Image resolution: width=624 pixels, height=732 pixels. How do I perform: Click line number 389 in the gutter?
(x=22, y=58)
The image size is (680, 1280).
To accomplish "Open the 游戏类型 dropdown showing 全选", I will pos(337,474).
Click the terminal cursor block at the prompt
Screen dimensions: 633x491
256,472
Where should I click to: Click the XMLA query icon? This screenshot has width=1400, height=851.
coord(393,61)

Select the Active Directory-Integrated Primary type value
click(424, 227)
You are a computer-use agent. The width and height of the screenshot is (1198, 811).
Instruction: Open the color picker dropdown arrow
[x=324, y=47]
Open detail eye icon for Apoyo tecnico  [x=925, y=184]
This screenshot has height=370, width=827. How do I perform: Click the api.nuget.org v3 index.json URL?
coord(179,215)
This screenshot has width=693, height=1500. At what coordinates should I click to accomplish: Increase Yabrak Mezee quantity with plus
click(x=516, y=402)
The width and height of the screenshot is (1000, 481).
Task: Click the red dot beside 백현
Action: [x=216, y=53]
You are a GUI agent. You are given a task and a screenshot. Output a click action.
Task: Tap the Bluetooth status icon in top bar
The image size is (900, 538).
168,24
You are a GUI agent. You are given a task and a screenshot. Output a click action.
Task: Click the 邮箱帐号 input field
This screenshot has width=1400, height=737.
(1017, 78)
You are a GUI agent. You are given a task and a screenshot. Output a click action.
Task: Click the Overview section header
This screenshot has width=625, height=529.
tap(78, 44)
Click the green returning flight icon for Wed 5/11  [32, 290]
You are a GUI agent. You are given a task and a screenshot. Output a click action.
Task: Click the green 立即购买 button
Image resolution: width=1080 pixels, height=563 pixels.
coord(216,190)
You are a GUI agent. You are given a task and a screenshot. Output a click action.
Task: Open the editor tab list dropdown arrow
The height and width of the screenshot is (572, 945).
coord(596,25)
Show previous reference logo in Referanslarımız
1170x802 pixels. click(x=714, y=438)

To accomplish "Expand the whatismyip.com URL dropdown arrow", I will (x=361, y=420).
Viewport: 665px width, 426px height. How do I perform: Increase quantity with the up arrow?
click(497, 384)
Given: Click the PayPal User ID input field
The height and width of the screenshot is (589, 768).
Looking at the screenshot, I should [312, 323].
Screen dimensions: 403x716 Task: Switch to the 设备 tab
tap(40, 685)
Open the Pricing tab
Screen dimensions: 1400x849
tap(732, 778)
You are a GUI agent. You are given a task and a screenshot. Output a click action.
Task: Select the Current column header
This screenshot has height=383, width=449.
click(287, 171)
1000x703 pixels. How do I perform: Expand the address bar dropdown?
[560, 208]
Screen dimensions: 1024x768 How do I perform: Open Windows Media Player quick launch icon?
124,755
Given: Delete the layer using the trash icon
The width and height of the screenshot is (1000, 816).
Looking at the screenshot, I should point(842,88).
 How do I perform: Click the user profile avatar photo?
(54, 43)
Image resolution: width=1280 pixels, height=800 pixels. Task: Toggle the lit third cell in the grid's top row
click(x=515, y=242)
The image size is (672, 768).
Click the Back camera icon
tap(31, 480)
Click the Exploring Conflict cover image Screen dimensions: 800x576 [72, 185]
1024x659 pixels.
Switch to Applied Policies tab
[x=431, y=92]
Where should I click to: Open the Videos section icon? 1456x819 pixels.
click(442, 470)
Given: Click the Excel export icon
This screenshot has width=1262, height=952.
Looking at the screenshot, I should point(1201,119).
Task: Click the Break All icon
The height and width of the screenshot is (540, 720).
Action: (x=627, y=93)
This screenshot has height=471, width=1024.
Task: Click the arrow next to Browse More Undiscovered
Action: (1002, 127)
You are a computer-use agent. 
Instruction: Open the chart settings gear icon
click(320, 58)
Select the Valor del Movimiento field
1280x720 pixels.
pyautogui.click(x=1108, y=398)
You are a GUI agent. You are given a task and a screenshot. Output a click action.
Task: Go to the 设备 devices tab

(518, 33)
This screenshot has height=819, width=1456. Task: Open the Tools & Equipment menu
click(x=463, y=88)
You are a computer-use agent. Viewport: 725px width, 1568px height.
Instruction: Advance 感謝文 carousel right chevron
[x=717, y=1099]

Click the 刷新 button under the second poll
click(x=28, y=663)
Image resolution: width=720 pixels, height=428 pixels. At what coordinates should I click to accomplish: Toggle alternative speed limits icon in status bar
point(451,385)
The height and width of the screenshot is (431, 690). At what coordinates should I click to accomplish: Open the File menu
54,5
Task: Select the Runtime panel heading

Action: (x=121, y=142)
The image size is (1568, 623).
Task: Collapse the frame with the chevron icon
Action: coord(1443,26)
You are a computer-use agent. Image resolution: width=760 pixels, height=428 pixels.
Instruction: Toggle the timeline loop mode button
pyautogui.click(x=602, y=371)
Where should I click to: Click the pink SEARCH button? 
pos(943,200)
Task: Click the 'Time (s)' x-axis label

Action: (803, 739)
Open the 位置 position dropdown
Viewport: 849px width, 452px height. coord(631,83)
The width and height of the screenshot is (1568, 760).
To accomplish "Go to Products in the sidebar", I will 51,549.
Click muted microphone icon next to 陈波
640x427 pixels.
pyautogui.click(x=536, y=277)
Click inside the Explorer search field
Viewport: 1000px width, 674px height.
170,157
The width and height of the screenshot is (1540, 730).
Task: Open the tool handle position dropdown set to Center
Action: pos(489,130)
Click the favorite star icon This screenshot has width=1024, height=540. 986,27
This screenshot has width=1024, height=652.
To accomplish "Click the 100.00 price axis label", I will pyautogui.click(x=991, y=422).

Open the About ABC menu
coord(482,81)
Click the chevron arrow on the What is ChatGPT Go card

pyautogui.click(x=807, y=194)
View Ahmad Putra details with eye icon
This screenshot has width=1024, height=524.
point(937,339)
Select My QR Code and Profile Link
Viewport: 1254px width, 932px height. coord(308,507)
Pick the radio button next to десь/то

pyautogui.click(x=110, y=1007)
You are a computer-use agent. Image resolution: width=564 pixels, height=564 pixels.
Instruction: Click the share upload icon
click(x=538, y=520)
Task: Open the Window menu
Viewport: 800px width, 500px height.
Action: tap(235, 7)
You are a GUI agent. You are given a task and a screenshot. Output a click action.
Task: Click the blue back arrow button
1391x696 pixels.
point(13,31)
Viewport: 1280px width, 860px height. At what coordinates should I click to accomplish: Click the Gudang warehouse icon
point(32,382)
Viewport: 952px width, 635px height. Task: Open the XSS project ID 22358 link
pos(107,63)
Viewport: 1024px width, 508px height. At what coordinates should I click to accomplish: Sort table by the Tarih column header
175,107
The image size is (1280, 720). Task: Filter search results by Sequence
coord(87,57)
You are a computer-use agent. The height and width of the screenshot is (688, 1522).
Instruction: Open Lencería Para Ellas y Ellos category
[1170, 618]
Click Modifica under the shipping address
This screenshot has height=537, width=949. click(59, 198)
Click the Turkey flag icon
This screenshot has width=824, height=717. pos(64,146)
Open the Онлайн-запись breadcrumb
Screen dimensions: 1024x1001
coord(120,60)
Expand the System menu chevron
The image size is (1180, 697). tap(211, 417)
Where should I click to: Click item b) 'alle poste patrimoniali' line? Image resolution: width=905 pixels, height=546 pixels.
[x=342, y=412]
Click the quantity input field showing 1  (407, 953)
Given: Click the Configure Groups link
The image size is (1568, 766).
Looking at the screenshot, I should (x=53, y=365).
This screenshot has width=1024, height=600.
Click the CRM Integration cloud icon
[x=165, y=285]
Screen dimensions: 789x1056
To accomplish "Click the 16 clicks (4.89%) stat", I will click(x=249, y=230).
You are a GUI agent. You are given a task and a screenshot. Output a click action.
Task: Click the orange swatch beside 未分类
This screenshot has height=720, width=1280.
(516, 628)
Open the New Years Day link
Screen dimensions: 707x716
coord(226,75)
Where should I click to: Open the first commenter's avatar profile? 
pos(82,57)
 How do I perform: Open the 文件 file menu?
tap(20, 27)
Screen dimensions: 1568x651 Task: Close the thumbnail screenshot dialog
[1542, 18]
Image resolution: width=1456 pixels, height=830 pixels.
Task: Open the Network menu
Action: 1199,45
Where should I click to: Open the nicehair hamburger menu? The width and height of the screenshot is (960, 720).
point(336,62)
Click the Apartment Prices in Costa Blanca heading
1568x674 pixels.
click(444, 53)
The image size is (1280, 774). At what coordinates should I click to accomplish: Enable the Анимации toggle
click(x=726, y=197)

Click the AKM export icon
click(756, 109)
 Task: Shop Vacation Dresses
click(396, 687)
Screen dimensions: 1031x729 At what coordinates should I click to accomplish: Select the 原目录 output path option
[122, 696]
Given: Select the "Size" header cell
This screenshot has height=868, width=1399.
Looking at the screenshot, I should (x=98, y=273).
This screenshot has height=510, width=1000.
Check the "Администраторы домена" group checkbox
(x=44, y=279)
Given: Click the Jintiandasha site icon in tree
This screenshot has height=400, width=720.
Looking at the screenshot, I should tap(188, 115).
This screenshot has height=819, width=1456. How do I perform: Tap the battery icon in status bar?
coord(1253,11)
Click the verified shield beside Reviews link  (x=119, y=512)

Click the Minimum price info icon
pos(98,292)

——————

From the entries above, extract each line containing "input".

Task: Click the 邮箱帐号 input field
Given: Click the PayPal User ID input field
Click the quantity input field showing 1  (407, 953)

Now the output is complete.